Selected extract —
- Opening Delimiter -
Between globalization and community revaluation

The world has been experiencing an unprecedented acceleration of globalization for several decades. This translates into access to culture, economy, industry, information, on a global scale.

Thus, an artist like Cindy Sherman, who has portrayed herself in self-portraits for more than 40 years, can grasp stereotypes from all over the world. She represents herself as an American housewife of the 1950s, as a Japanese theater actress, and many more characters.

However, globalization has long been a diffusion of Western culture alone. Or, sometimes, an appropriation, by Western culture, of other cultures. The future could be more equitable, with a revaluation of non-Western symbols, by non-Western artists.

For example, Moroccan artist Hassan Hajjaj likes to praise the culture of the souk. It pays tribute to the pioneers of Malian photography, such as Seydou Keita or Malick Sidibé. He takes the clothing customs of his country, such as the veil, and makes it an offbeat fashion accessory. He seizes local consumer products and he plays with the excessive display of counterfeit luxury brands. In doing so, his work fits into a globalized logic, but through a non-Westernized prism.

Digital creation, an essential future of art

At the same time, the appearance of modern computers, barely twenty years ago, is undoubtedly the greatest artistic revolution in progress. It will most likely continue to determine part of the future of art. Just as the paint tube gave birth to Impressionism, the computer (and today smartphones and tablets) open up immense creative possibilities.

Miguel Chevalier, Digital Paradise, 2014
Miguel Chevalier, Digital Paradise, 2014

It is still hard to see how software like Photoshop (software allowing, among other things, the realization of photomontages and photo retouching) or Blender (software allowing, among other things, 3D modeling and animation) will revolutionize the arts.

Artists like Beeple, until recently unknown, are emblematic of the new creative possibilities linked to this software. And the possibility of marketing these digital works in the form of NFTs only increases the creative potential linked to these new tools.
- Closing Delimiter -
Information provided —
- Opening Delimiter -
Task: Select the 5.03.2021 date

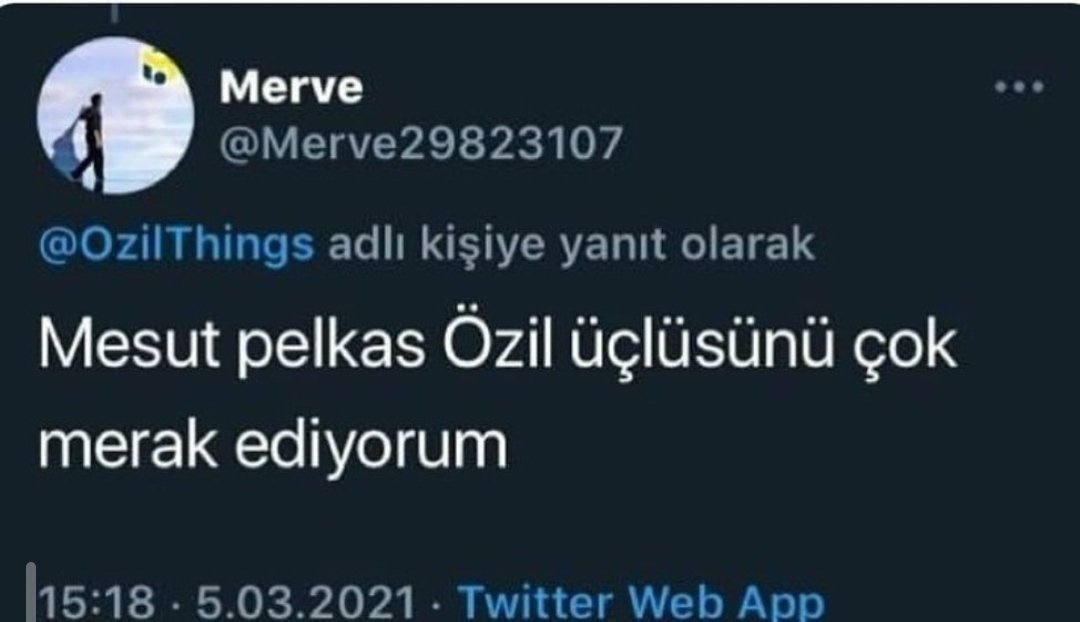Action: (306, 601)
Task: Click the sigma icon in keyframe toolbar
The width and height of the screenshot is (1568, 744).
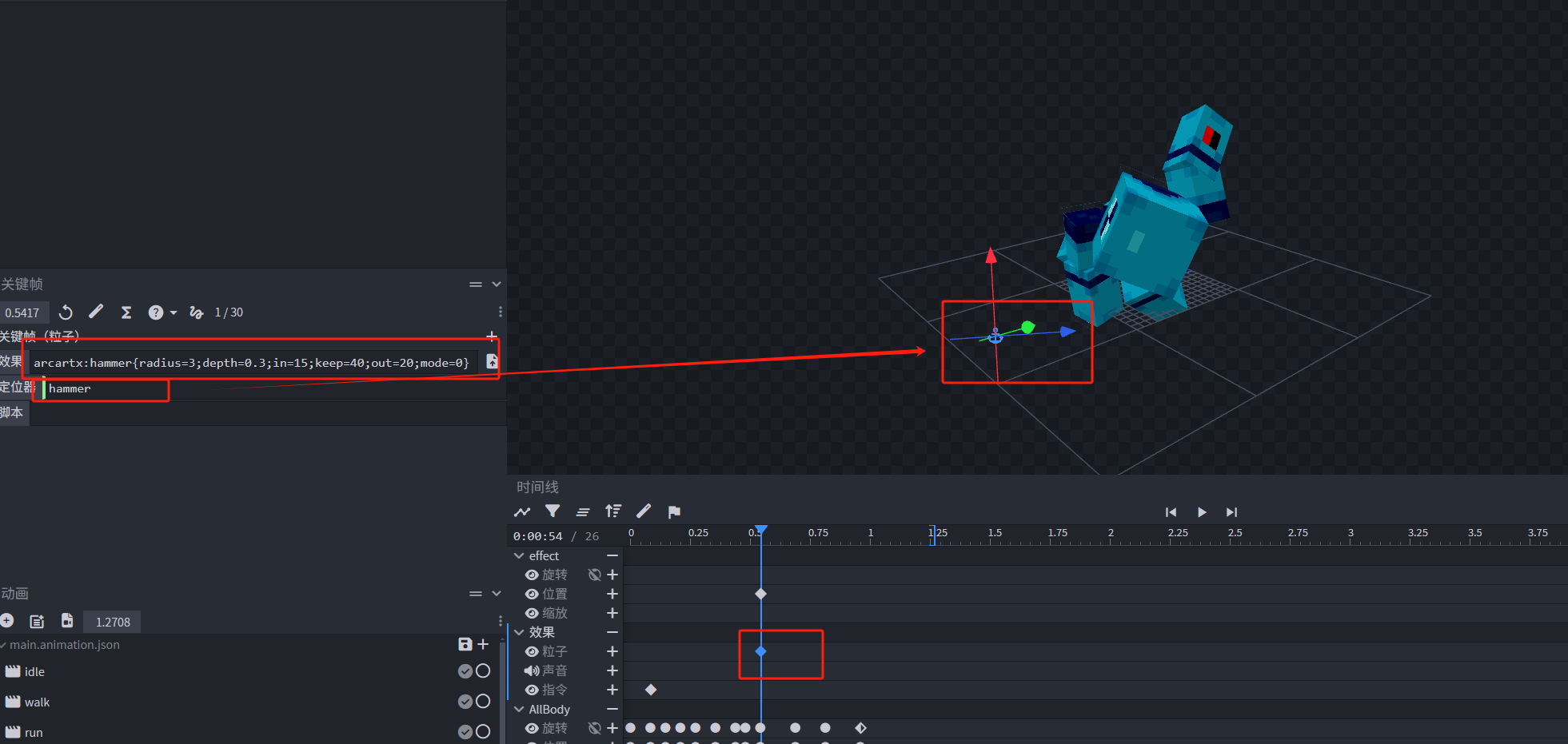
- Closing Delimiter -
- Opening Delimiter -
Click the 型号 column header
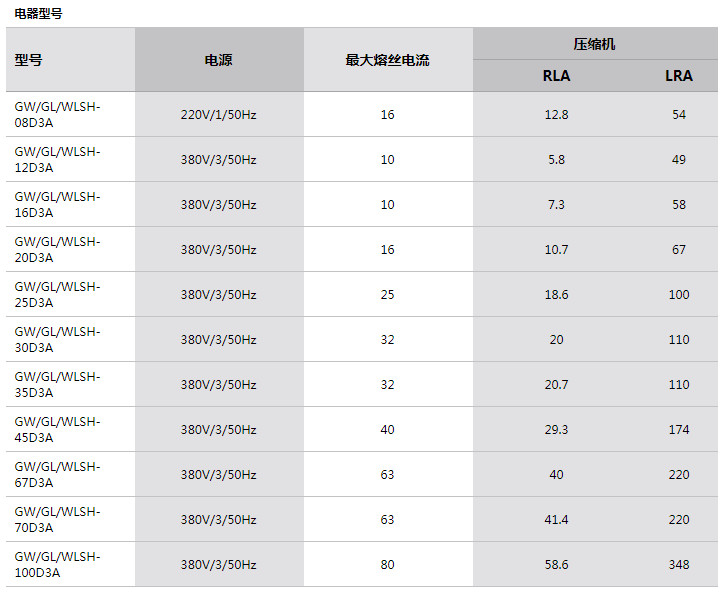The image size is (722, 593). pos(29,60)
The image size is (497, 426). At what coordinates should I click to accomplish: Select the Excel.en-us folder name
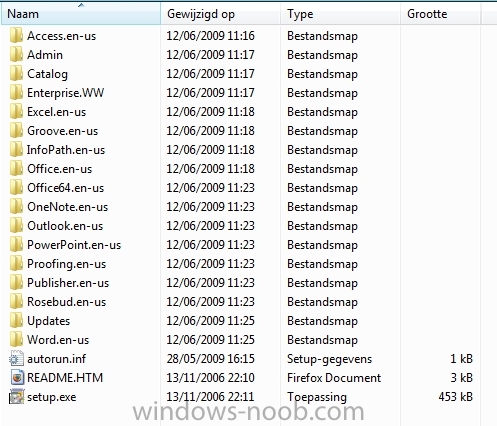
- Closing Delimiter -
Work order A — Name every artist mentioned in the text on globalization and digital art.
Work order B — According to the text on globalization and digital art, what can Blender be used for?
Work order C — Translate this sentence from the text on globalization and digital art into French: "However, globalization has long been a diffusion of Western culture alone."

Response box A —
Cindy Sherman
Hassan Hajjaj
Seydou Keita
Malick Sidibé
Miguel Chevalier
Beeple

Response box B — Among other things, 3D modeling and animation.

Response box C — Cependant, la mondialisation a longtemps été une diffusion de la seule culture occidentale.